# START OF Records for the exercise
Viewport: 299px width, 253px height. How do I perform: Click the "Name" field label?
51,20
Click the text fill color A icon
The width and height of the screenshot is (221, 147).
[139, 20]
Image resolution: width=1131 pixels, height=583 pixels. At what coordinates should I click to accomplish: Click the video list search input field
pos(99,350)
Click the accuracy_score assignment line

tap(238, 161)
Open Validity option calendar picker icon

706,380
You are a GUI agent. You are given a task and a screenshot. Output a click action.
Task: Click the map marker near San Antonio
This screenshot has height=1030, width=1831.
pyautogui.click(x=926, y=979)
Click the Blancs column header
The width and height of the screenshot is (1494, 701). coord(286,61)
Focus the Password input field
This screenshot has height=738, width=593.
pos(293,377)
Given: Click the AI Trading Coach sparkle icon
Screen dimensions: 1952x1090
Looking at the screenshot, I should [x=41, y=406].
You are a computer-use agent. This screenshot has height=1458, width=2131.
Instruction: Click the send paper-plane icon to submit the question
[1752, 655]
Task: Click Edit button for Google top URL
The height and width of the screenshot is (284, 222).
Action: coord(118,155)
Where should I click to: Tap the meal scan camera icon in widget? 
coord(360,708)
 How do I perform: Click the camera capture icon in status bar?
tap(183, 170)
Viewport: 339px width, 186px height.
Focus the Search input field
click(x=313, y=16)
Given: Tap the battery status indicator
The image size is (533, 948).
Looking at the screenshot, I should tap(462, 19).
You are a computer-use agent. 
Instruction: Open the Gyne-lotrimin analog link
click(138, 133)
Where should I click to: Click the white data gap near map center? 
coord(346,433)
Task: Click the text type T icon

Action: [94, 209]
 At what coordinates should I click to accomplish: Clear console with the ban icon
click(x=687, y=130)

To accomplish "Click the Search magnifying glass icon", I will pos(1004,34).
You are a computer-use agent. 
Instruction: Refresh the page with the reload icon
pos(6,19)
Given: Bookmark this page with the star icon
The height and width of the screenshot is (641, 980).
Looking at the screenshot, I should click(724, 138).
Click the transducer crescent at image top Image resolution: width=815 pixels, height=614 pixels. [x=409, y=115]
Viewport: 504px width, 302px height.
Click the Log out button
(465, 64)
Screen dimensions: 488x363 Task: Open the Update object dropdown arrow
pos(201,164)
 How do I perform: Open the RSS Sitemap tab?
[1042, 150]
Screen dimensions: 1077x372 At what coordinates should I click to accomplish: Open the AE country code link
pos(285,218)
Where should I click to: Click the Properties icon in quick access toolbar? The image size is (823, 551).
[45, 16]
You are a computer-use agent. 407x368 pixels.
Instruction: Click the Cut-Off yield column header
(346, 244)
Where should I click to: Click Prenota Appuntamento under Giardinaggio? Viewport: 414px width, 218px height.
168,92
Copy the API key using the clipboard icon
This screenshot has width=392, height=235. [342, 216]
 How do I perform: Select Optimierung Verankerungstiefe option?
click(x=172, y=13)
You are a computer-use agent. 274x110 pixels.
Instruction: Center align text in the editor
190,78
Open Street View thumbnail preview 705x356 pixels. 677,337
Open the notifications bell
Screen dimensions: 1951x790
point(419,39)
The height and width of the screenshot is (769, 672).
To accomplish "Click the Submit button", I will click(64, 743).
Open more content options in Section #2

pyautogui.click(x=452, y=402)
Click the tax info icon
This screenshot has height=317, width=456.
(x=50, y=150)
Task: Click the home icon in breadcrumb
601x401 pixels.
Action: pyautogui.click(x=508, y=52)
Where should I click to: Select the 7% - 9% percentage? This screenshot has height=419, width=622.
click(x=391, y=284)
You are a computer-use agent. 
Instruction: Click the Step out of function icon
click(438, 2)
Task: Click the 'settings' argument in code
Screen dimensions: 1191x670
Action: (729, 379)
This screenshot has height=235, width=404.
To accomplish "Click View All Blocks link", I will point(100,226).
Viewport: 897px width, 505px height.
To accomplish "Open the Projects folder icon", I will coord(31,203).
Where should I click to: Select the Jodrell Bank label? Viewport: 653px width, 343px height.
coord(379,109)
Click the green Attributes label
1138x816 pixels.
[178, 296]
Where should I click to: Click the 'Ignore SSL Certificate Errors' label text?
# END OF Records for the exercise
Written instruction =>
Reproduce word for word the part of the records above that opens with the line containing "Where should I click to: Tap" and closes with the line containing "click(x=687, y=130)", including both of those lines.

Task response =>
Where should I click to: Tap the meal scan camera icon in widget? 
coord(360,708)
 How do I perform: Click the camera capture icon in status bar?
tap(183, 170)
Viewport: 339px width, 186px height.
Focus the Search input field
click(x=313, y=16)
Given: Tap the battery status indicator
The image size is (533, 948).
Looking at the screenshot, I should tap(462, 19).
You are a computer-use agent. 
Instruction: Open the Gyne-lotrimin analog link
click(138, 133)
Where should I click to: Click the white data gap near map center? 
coord(346,433)
Task: Click the text type T icon

Action: [94, 209]
 At what coordinates should I click to accomplish: Clear console with the ban icon
click(x=687, y=130)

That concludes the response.